Written request = Count the lines below that contain the string "width", matching case exactly. Reply with only the number.

Given entries =

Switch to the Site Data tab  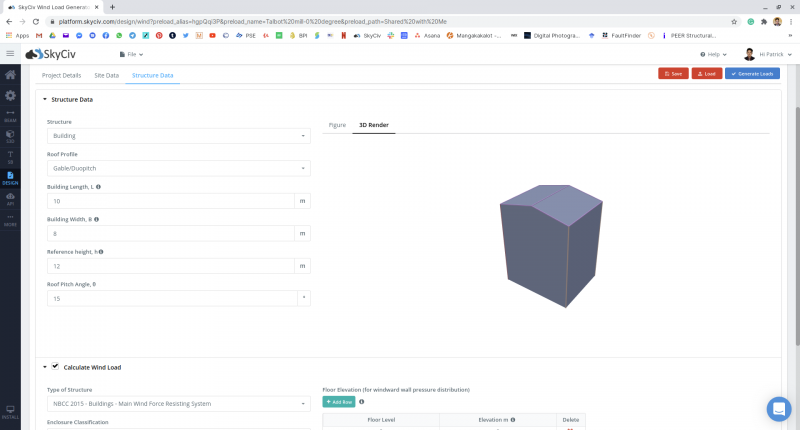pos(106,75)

---

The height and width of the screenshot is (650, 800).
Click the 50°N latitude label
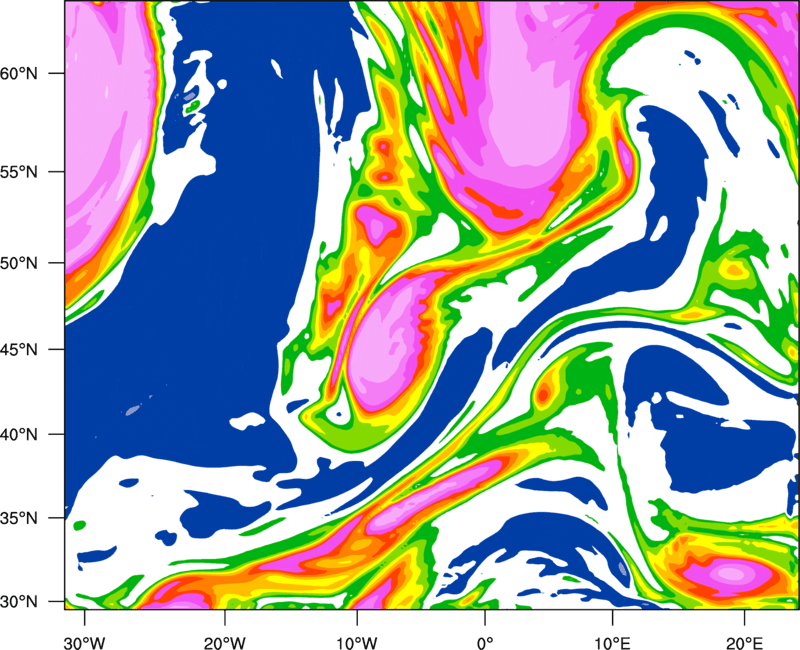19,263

* * *

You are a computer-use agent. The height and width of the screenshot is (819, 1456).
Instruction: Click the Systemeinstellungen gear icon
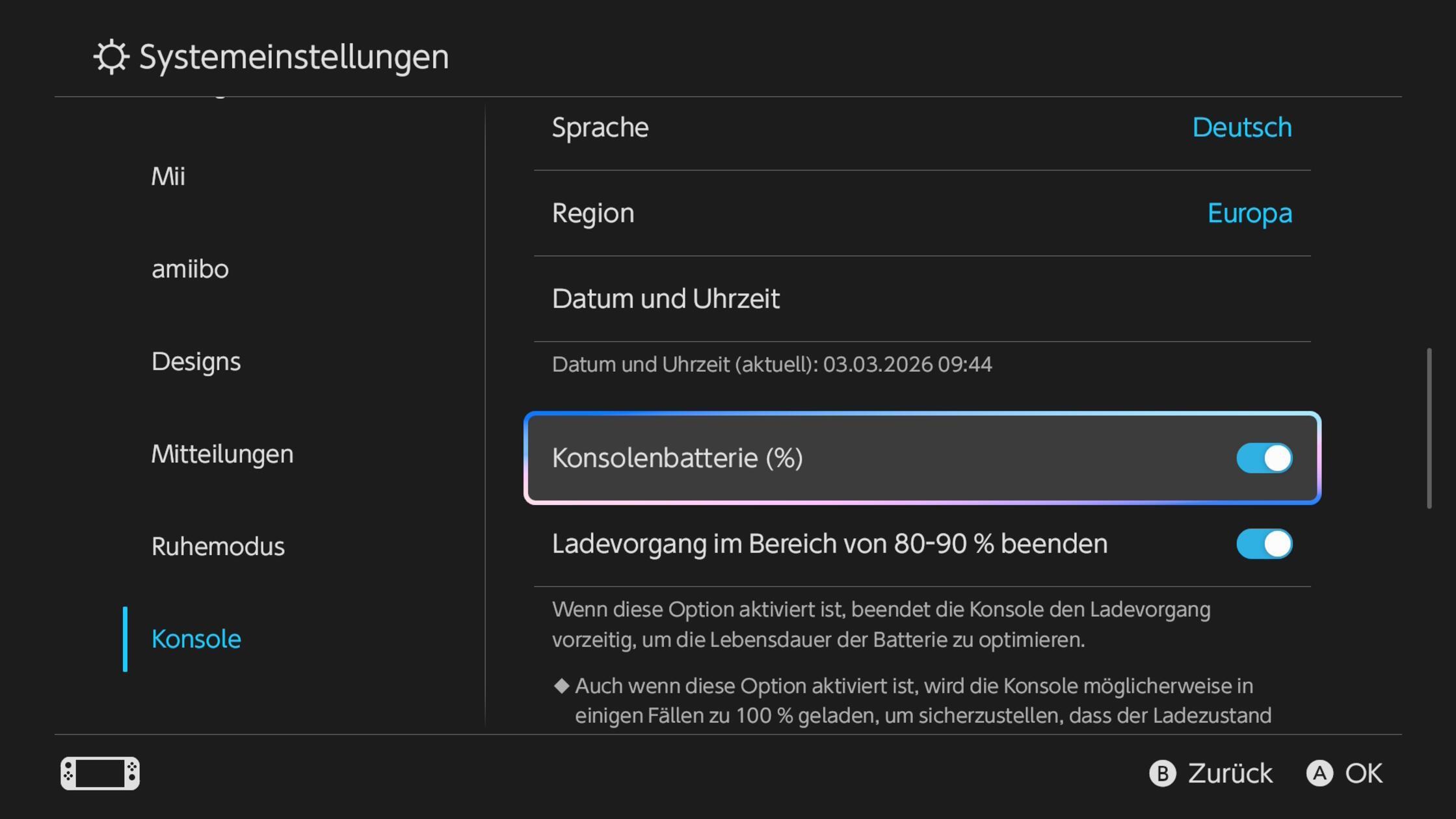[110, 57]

Task output = 2